As prescrições médicas, os imãs de viagens; o restinho de comida no ralo apesar da louça lavada; a frase no capacho, a lista de compras... é muita impressão digital que a gente deixa na cozinha

  • Foto do(a) author(a) Kátia Najara
  • Kátia Najara

Publicado em 7 de julho de 2024 às 05:00

Estilo de cozinha
Estilo de cozinha Crédito: Divulgação

Por mais que alguém ache que não se relaciona com a sua própria cozinha - por não saber ou não gostar de cozinhar, por não ter tempo, interesse, ou qualquer outro motivo que seja, ainda assim, a nossa cozinha tem assunto de sobra para falar da gente.

Vamos supor que, numa situação hipotética, a gente se veja diante de portas de cozinhas de pessoas de quem não sabemos absolutamente nada. Elas estarão ausentes e a nossa missão é decifrar-lhes um pouco que seja de suas personalidades vasculhando-lhes tão somente suas cozinhas. Que hábitos, histórias, saberes, manias, vestígios e até segredos de sua existência encerram-se ali?

MONO

Ainda que monotemática, monocromática, monossilábica, monóloga, monodisciplinar de binômio geladeira-microondas; ainda que as suas gavetas e armários tragam apenas um jogo de talheres, um prato, um copo e uma caneca, ainda assim ela já terá dito bastante. Um padrão de arrumação e limpeza que aponte para um comportamento extremamente metódico; um número desconcertante de envelopes de diferentes adoçantes - claramente surrupiados de cafés ou lanchonetes - rigorosamente dispostos por cor e tamanho numa antiga lata promocional de Chicletes Mini, escondida de si mesma no fundo do compartimento menos acessível do armário. Que imagem se forma em sua cabeça? Eu vejo um homem de meia idade, solitário, magro e taciturno, os cabelos que restam da calvície pintados de preto, óculos redondos de armação metálica, extremamente limpo e barbeado, e que talvez traga as unhas pintadas de incolor.

MULTI

Mas quando a porta do jogo abre-se para uma cozinha de todas as cores de Frida Kahlo, mobiliário antigo com pilhas de louças de família misturadas a livros de receitas cheios de anotações e marcas de ovo; um papagaio cantando Gardel, um divã fúcsia, uma goteira antiga da torneira da pia que tanto bateu até que furou a pedra da cuba, e um gudang garam recém apagado dentro de um copo com resto de conhaque. Quem é aquela mulher?

MATERIAL DE ESTUDO »
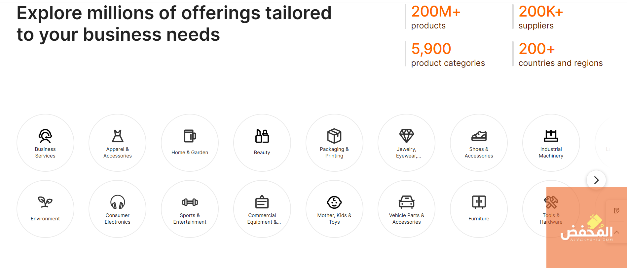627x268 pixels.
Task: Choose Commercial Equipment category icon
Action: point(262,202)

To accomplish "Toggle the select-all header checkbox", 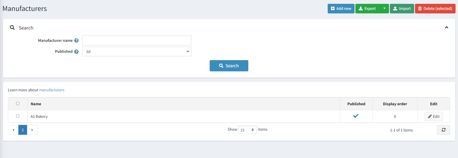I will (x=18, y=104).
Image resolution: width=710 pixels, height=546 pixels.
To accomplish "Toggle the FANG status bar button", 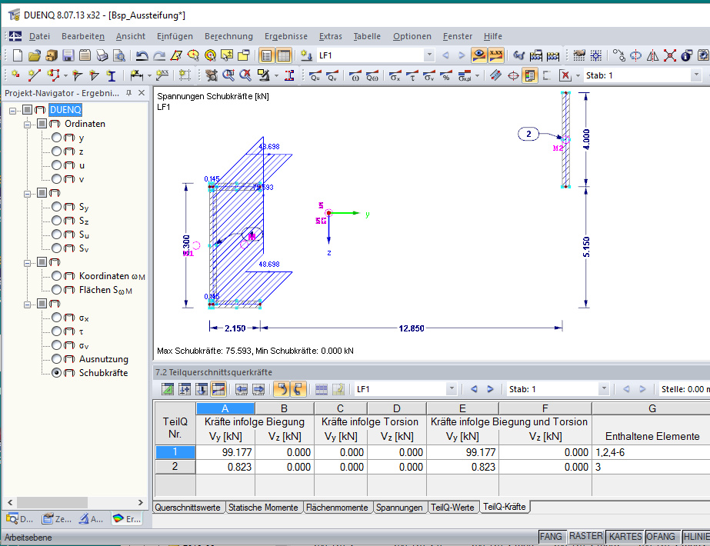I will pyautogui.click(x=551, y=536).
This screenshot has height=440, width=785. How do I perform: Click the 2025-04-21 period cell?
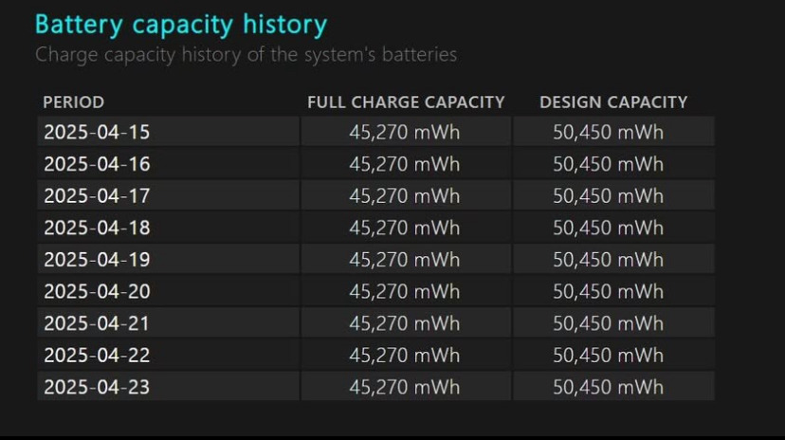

TAREFAS A REALIZAR »
[1] No texto sobre cozinhas, onde ficam guardados os envelopes de adoçante na cozinha descrita na parte "MONO"?
[2] Reproduza literalmente o trecho do texto sobre cozinhas de "Publicado em 7" até "falar da gente.".
[3] Prossiga o texto sobre cozinhas a partir da última frase apresentada.

RESPOSTAS ESCRITAS »
[1] Numa antiga lata promocional de Chicletes Mini, no fundo do compartimento menos acessível do armário.

[2]
Publicado em 7 de julho de 2024 às 05:00

Estilo de cozinha
Estilo de cozinha Crédito: Divulgação

Por mais que alguém ache que não se relaciona com a sua própria cozinha - por não saber ou não gostar de cozinhar, por não ter tempo, interesse, ou qualquer outro motivo que seja, ainda assim, a nossa cozinha tem assunto de sobra para falar da gente.

[3]
ORGÂNICA

A próxima cozinha, muito funcional e orgânica traz apenas o necessário para as funções diárias, quase tudo à mostra e à mão, típico de quem só come o que faz; os sinais de uso nas panelas penduradas, na fruteira de arame já meio torta de tantas bananas e abacaxis e laranjas trazidos da feira na sacola reciclada pendurada no gancho em forma de folha de costela-de-adão; nas marcas de faca e vinho na mesa de madeira com quatro lugares onde claramente são feitas todas as refeições da família; nas três latas de lixo, e nas evidências de uma dieta vegana por dentro da geladeira. Tão habitada e gasta que é possível não apenas sentir a presença daquela família, como quase enxergá-la. Vês?

CROMADA

Enquanto isso, a porta ao lado nos levará a uma cozinha moderna e asséptica de uma Tóquio dos anos de 2047. Blindada e compacta, num primeiro momento parece tão desabitada quanto a do nosso colecionador de adoçantes. Mas só até abrirmos-lhes as portas retráteis de seus armários inteligentes que vão revelar surpresas embutidas inimagináveis como a adega, a lavadora e secadora de pratos, os fazedores de água com gás, de gelo, de café; e a geladeira, freezer, forno e fogão de indução até então invisíveis por mimetismo. Para comer, apenas chocolates, cafés, queijos, vinhos, pistache e bife angus no congelador. Eis os discretos vestígios de uma existência cromada.

MISERÁVEL

A porta da última cozinha não abre de todo, para que caiba ali também a máquina de lavar, que já não lava. A geladeira não fecha direito, é preciso trocar a borracha, e uma imensa crosta de gelo se formou impedindo que também a pequena porta do congelador se feche. Água, margarina e mortadela. Ao abrir o armário vermelho esmaltado, uma avalanche de tupperware e potes de margarina espalham-se pelo chão - que olhando bem através da camada de tempo é ladrilho bonito; dá pra ver pelo vidro embaçado de gordura do forno Esmaltec, que ali já ficam guardadas ali a frigideira preta e a única assadeira bastante amassada. Por trás da cortina de vaquinha sob a pia, um botijão de gás seco. Pelo tamanho do saco de pão, envelopes de Tang e pilha de pratos plásticos na pia eu apostaria em pelo menos cinco pessoas na miséria.

QUAL É A SUA?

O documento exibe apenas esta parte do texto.